__WORK INSTRUCTIONS__:
Please extract every line of the listing below and reproduce each one word for word, with no changes.
RECORDS FOR THE TASK START
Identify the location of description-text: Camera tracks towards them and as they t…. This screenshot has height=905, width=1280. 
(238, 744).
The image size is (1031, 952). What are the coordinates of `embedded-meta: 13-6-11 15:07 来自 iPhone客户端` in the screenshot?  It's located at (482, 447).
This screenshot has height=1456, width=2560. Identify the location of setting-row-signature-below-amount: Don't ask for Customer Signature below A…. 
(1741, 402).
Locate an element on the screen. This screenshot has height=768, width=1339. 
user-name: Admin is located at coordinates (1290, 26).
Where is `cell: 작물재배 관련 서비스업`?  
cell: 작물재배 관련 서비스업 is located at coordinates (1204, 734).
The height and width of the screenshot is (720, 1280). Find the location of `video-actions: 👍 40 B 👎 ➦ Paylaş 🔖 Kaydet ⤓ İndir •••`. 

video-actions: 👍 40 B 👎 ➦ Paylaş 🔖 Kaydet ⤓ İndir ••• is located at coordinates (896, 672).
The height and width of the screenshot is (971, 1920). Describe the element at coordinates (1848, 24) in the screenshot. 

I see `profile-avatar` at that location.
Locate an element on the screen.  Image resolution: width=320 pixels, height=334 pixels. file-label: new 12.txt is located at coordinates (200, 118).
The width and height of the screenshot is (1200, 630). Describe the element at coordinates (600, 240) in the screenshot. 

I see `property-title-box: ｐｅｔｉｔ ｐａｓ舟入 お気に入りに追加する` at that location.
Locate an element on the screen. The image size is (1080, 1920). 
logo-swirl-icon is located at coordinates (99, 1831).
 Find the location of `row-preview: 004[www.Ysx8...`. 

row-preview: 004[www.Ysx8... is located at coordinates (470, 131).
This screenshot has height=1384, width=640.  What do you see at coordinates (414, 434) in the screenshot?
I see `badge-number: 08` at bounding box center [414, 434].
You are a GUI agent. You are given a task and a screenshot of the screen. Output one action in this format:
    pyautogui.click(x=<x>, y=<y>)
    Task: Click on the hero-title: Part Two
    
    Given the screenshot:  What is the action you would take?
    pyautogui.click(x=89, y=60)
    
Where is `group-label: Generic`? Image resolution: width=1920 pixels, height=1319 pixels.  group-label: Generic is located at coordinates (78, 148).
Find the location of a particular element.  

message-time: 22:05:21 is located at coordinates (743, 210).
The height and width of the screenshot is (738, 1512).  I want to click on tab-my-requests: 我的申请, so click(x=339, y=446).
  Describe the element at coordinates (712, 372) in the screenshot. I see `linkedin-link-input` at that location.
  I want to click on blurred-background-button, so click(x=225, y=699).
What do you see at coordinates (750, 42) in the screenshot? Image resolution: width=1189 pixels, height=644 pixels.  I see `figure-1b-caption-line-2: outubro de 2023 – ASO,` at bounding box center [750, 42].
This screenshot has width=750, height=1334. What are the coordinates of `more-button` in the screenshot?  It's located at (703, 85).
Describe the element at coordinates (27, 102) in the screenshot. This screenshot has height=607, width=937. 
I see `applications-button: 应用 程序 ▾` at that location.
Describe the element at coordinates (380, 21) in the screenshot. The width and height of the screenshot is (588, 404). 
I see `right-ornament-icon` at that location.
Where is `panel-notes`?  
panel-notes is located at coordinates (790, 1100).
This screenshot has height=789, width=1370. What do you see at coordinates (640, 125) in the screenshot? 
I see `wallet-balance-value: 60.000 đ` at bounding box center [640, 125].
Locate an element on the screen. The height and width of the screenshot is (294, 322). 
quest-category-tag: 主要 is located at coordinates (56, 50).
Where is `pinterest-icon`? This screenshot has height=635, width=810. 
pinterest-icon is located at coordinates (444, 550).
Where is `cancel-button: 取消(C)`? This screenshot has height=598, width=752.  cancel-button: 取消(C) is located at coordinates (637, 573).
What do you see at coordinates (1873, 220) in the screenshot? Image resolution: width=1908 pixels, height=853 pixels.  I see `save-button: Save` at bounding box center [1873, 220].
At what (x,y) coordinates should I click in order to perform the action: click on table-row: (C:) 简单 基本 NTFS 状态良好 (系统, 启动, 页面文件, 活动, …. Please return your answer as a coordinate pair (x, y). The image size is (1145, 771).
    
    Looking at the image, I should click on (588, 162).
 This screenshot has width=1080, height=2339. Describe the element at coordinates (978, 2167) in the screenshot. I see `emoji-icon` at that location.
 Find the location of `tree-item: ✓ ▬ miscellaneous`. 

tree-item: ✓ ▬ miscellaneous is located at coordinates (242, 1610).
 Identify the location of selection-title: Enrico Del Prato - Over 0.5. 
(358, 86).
RECORDS FOR THE TASK END
__RESULT__:
Identify the location of description-text: Camera tracks towards them and as they t…. This screenshot has height=905, width=1280. 
(238, 744).
The image size is (1031, 952). What are the coordinates of `embedded-meta: 13-6-11 15:07 来自 iPhone客户端` in the screenshot?  It's located at (482, 447).
This screenshot has height=1456, width=2560. Identify the location of setting-row-signature-below-amount: Don't ask for Customer Signature below A…. 
(1741, 402).
Locate an element on the screen. This screenshot has height=768, width=1339. 
user-name: Admin is located at coordinates (1290, 26).
Where is `cell: 작물재배 관련 서비스업`?  
cell: 작물재배 관련 서비스업 is located at coordinates (1204, 734).
The height and width of the screenshot is (720, 1280). Find the location of `video-actions: 👍 40 B 👎 ➦ Paylaş 🔖 Kaydet ⤓ İndir •••`. 

video-actions: 👍 40 B 👎 ➦ Paylaş 🔖 Kaydet ⤓ İndir ••• is located at coordinates (896, 672).
The height and width of the screenshot is (971, 1920). Describe the element at coordinates (1848, 24) in the screenshot. 

I see `profile-avatar` at that location.
Locate an element on the screen.  Image resolution: width=320 pixels, height=334 pixels. file-label: new 12.txt is located at coordinates (200, 118).
The width and height of the screenshot is (1200, 630). Describe the element at coordinates (600, 240) in the screenshot. 

I see `property-title-box: ｐｅｔｉｔ ｐａｓ舟入 お気に入りに追加する` at that location.
Locate an element on the screen. The image size is (1080, 1920). 
logo-swirl-icon is located at coordinates (99, 1831).
 Find the location of `row-preview: 004[www.Ysx8...`. 

row-preview: 004[www.Ysx8... is located at coordinates (470, 131).
This screenshot has height=1384, width=640.  What do you see at coordinates (414, 434) in the screenshot?
I see `badge-number: 08` at bounding box center [414, 434].
You are a GUI agent. You are given a task and a screenshot of the screen. Output one action in this format:
    pyautogui.click(x=<x>, y=<y>)
    Task: Click on the hero-title: Part Two
    
    Given the screenshot:  What is the action you would take?
    pyautogui.click(x=89, y=60)
    
Where is `group-label: Generic`? Image resolution: width=1920 pixels, height=1319 pixels.  group-label: Generic is located at coordinates (78, 148).
Find the location of a particular element.  

message-time: 22:05:21 is located at coordinates (743, 210).
The height and width of the screenshot is (738, 1512).  I want to click on tab-my-requests: 我的申请, so click(x=339, y=446).
  Describe the element at coordinates (712, 372) in the screenshot. I see `linkedin-link-input` at that location.
  I want to click on blurred-background-button, so click(x=225, y=699).
What do you see at coordinates (750, 42) in the screenshot? Image resolution: width=1189 pixels, height=644 pixels.  I see `figure-1b-caption-line-2: outubro de 2023 – ASO,` at bounding box center [750, 42].
This screenshot has width=750, height=1334. What are the coordinates of `more-button` in the screenshot?  It's located at (703, 85).
Describe the element at coordinates (27, 102) in the screenshot. This screenshot has height=607, width=937. 
I see `applications-button: 应用 程序 ▾` at that location.
Describe the element at coordinates (380, 21) in the screenshot. The width and height of the screenshot is (588, 404). 
I see `right-ornament-icon` at that location.
Where is `panel-notes`?  
panel-notes is located at coordinates (790, 1100).
This screenshot has height=789, width=1370. What do you see at coordinates (640, 125) in the screenshot? 
I see `wallet-balance-value: 60.000 đ` at bounding box center [640, 125].
Locate an element on the screen. The height and width of the screenshot is (294, 322). 
quest-category-tag: 主要 is located at coordinates (56, 50).
Where is `pinterest-icon`? This screenshot has height=635, width=810. 
pinterest-icon is located at coordinates (444, 550).
Where is `cancel-button: 取消(C)`? This screenshot has height=598, width=752.  cancel-button: 取消(C) is located at coordinates (637, 573).
What do you see at coordinates (1873, 220) in the screenshot? Image resolution: width=1908 pixels, height=853 pixels.  I see `save-button: Save` at bounding box center [1873, 220].
At what (x,y) coordinates should I click in order to perform the action: click on table-row: (C:) 简单 基本 NTFS 状态良好 (系统, 启动, 页面文件, 活动, …. Please return your answer as a coordinate pair (x, y). The image size is (1145, 771).
    
    Looking at the image, I should click on (588, 162).
 This screenshot has width=1080, height=2339. Describe the element at coordinates (978, 2167) in the screenshot. I see `emoji-icon` at that location.
 Find the location of `tree-item: ✓ ▬ miscellaneous`. 

tree-item: ✓ ▬ miscellaneous is located at coordinates (242, 1610).
 Identify the location of selection-title: Enrico Del Prato - Over 0.5. 
(358, 86).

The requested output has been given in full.